Un nuevo levantamiento de presos no puede pasar desapercibido. A menos de un mes, nuevos muertos y heridos y un número considerable de armas incautadas. Nuevamente, la misma posición insana de las autoridades que ni siquiera tienen el valor de rasgarse las vestiduras porque saben que, si lo hiciesen, la sociedad vería la corrupción y quemeimportismo.
El poder persiste en su afán de engañar a la sociedad con la idea de que el mal se halla en las cárceles. De que los presos se han vuelto perversamente crueles. De que son ellos los que se organizan para, puertas adentro, mantener y acrecentar la violencia urbana. Ellos fabrican sus armas.

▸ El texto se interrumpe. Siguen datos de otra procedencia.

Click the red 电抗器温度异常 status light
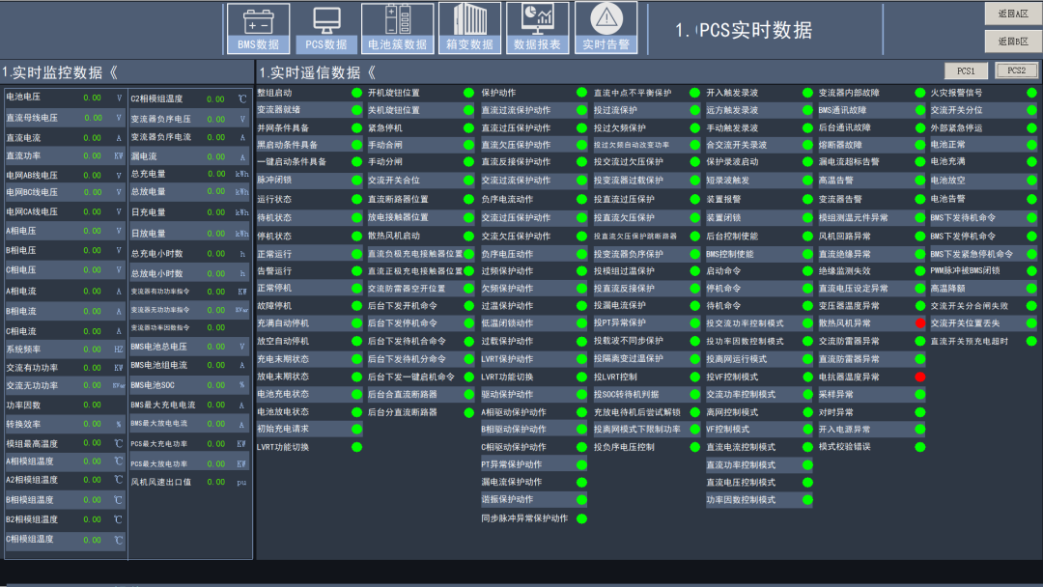The height and width of the screenshot is (587, 1043). (920, 377)
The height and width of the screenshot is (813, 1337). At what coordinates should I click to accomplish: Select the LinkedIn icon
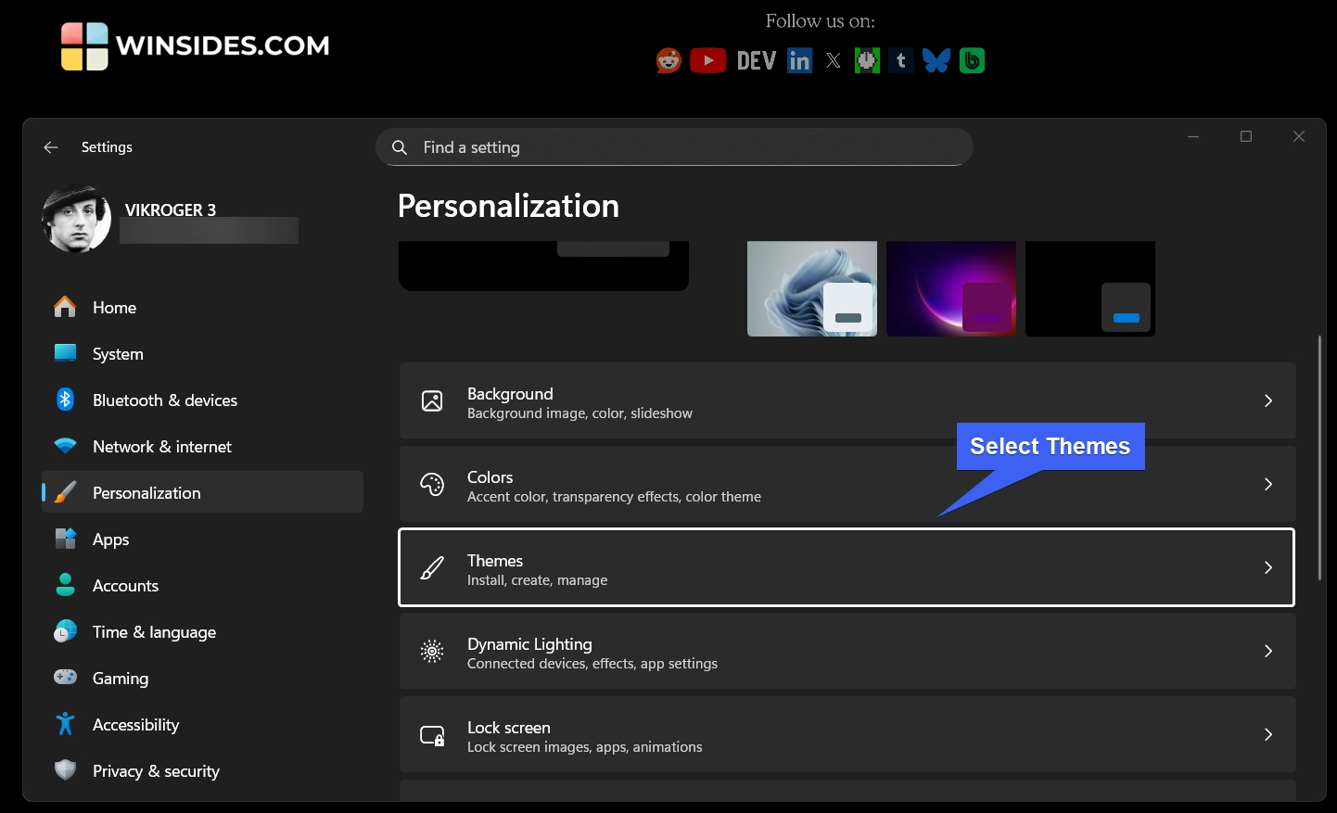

Al poder le interesa que la sociedad se quede con la experiencia perversamente trágica de los presos asesinándose unos a otros. De que en esa sangre se coagule la verdad de la gran delincuencia organizada que desde fuera también manejaría las cárceles. Se pretende que la mirada y la conciencia ciudadanas queden atrapadas en la idea de que el mal ha entrado a las cárceles como Pedro por su casa, pues le pertenece de suyo. Se pretende que el mal se coagule en esa sangre derramada pérfidamente para que la sociedad de los ingenuos quede en paz puesto que se hace justicia cuando muere un malhechor.
Los del poder probablemente crean que ya convencieron a la ciudadanía de que son unas especiales cigüeñas las que introducen esas armas tanto las denominadas corrientes y tradicionales como las de última generación y a las que no tienen acceso sino las Fuerzas Armadas. Esas armas que disparan ráfagas asesinas en una milésima de tiempo.
Incomprensible que ingresen a la cárcel por la puerta grande que, supuestamente, se halla permanente y severamente resguardada por un personal altamente capacitado y moralmente convencido de la importancia social de su trabajo. Sin embargo, es lo que acontece.
Parecería que la corrupción está a cargo del buen funcionamiento de ciertas cárceles del país. Al poder no le interesa hablar de este tema porque en ello va su propia sobrevivencia. Lo que acontece en la alcaldía de Quito, con su alcalde, constituiría un ejemplo paradigmático. Como suele acontecer, el plato fuerte de la dieta diaria del poder es la corrupción sazonada con escándalo: que la ciudadanía se entere de la trifulca interna. Que vea en primera fila la sumatoria de los cadáveres de presos colocados en un orden ceremonialmente perverso. Escena macabra pero políticamente útil e incluso enriquecedora.
Se pretende que el mal se coagule en esa sangre derramada pérfidamente para que la sociedad de los ingenuos quede en paz puesto que se hace justicia cuando muere un malhechor.
Al poder le interesan las escenas apocalípticas porque de esa manera se agranda la imagen de maldad que debe dominar a cada ciudadano cuando se refiere a la población carcelaria. Allí no cabe distingo alguno: todos son igualmente perversos, igualmente culpables, todos destinados a la muerte. Porque si entre ellos se asesinan, el país cuenta con menos malhechores. Sencilla aritmética de lo perverso.
Así el poder se justifica a sí mismo. Pero también pretende que nos justifiquemos a nosotros mismos. Porque, quizás más inconsciente que conscientemente, todos hemos sido inoculados con el virus de esa venganza social que desconoce diferencias: que ser maten entre ellos, así habrá menos delincuentes en las calles.
El poder cuenta los muertos. Clasifica las armas. Diagnostica la perversión de los actos delincuenciales. Pero no dice nada de los verdaderos problemas. No dice nada de cómo ingresan las armas a las cárceles. No dice nada de las supuestas y reales implicaciones de los alcaides. Ni siquiera opta por la farisaica escena de rasgarse las vestiduras.
El poder calla. No dice nada del hacinamiento ni del tráfico interno de drogas. Este tema ya fue colocado en el infierno del mal para así librarse de decir lo que sí sabe pero que pretende ignorar.
No dice nada de cómo, luego de la gran matanza, fueron suficientes un par de semanas para nuevamente sembrar de armas las cárceles. Tal vez debamos convencernos de que allí las armas se producen por generación espontánea.
Las puertas de las cárceles se aseguran con la llave de la corrupción. Las armas no llueven del cielo. Pasan una tras otra por los ojos benévolamente corrompidos de autoridades y guías. Ingresan como Pedro por su casa gracias a un complejo y sostenido sistema corrupto perfectamente bien organizado. El único que no sabe nada de esto es el poder central al que todo le habría quedado demasiado grande.